Collected data:
● ● ●
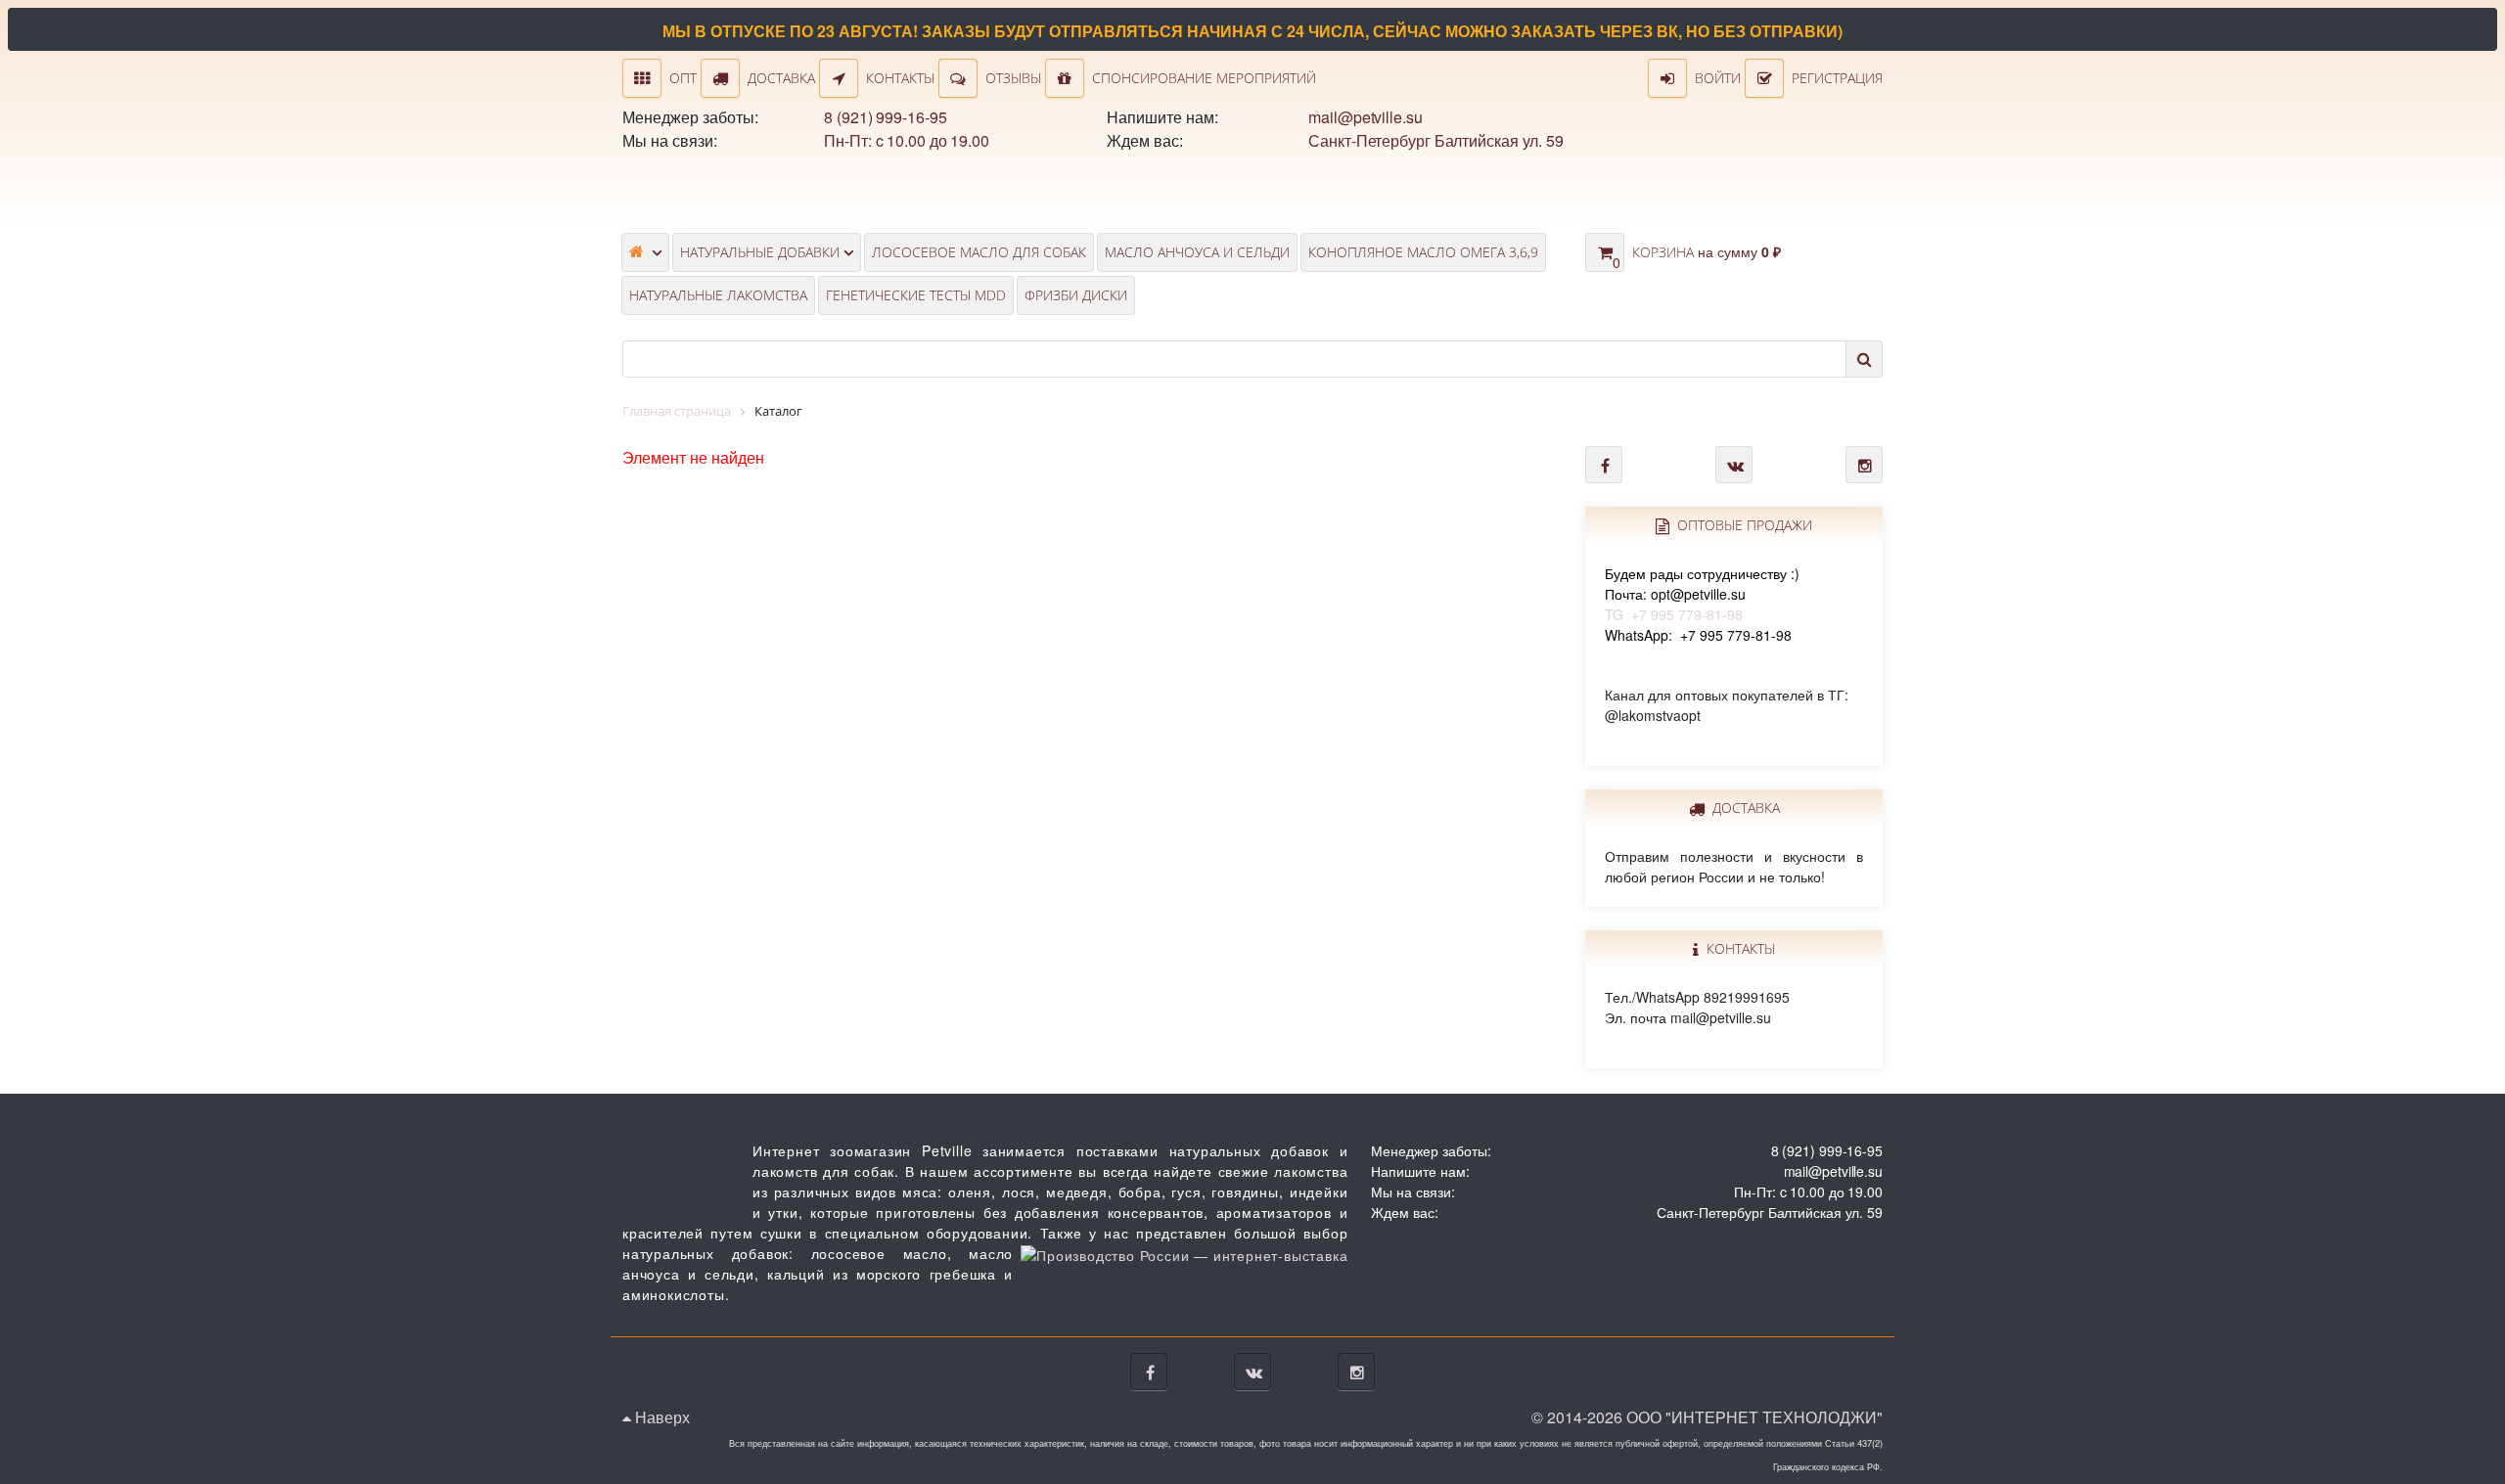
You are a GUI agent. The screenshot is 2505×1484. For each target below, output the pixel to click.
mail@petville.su (1365, 117)
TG (1702, 593)
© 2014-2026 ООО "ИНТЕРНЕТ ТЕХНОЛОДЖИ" (1707, 1417)
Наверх (660, 1417)
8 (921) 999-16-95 (885, 117)
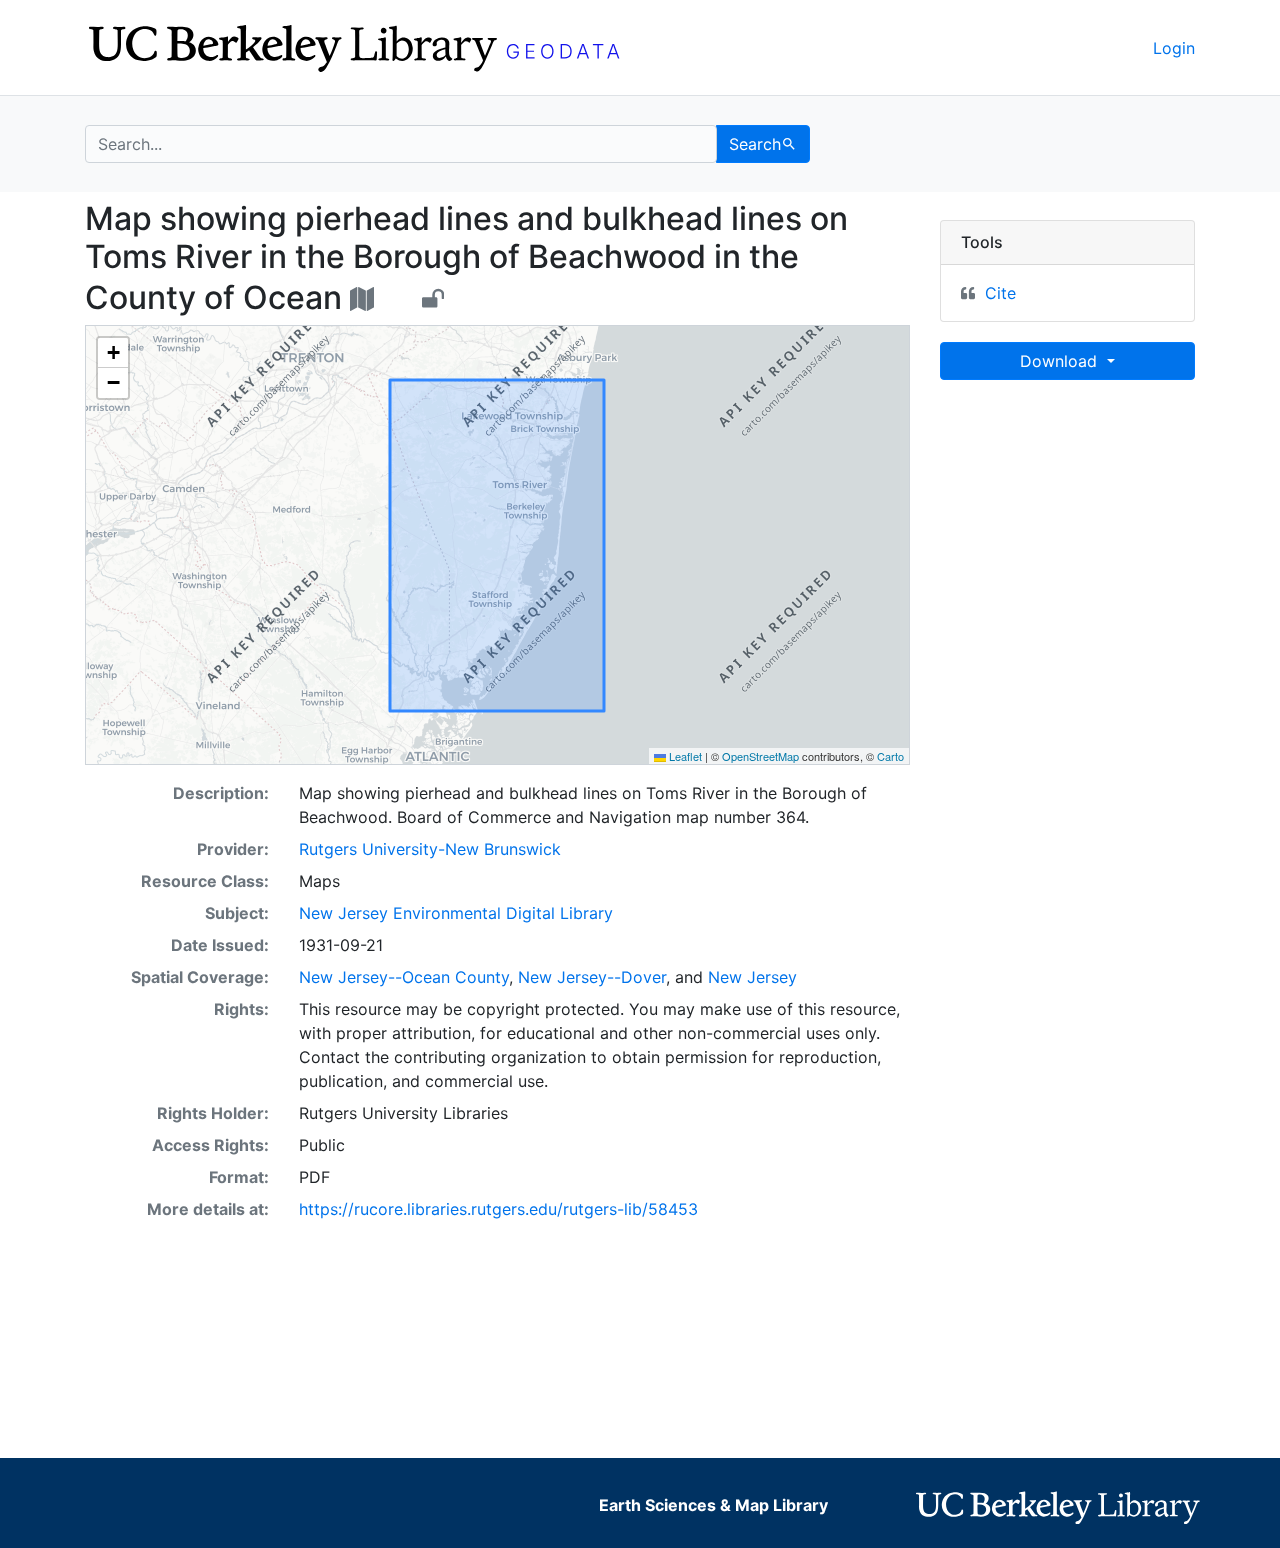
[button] (113, 353)
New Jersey (752, 977)
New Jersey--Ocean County (404, 977)
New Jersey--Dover (592, 977)
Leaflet (684, 756)
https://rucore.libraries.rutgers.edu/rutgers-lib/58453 (498, 1209)
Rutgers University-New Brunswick (430, 849)
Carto (890, 756)
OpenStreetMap (760, 756)
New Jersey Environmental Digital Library (456, 913)
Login (1174, 48)
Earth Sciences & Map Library (713, 1505)
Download (1061, 361)
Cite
● ● ●
--- Assignment ---
Output each record above exactly as it stands, excluding all pictures.

--- Completed exercise ---
You are a GUI agent. The screenshot is 2505×1484. For each target below, output the pixel to click.
mail@petville.su (1365, 117)
TG (1702, 593)
© 2014-2026 ООО "ИНТЕРНЕТ ТЕХНОЛОДЖИ" (1707, 1417)
Наверх (660, 1417)
8 (921) 999-16-95 (885, 117)
[button] (113, 353)
New Jersey (752, 977)
New Jersey--Ocean County (404, 977)
New Jersey--Dover (592, 977)
Leaflet (684, 756)
https://rucore.libraries.rutgers.edu/rutgers-lib/58453 (498, 1209)
Rutgers University-New Brunswick (430, 849)
Carto (890, 756)
OpenStreetMap (760, 756)
New Jersey Environmental Digital Library (456, 913)
Login (1174, 48)
Earth Sciences & Map Library (713, 1505)
Download (1061, 361)
Cite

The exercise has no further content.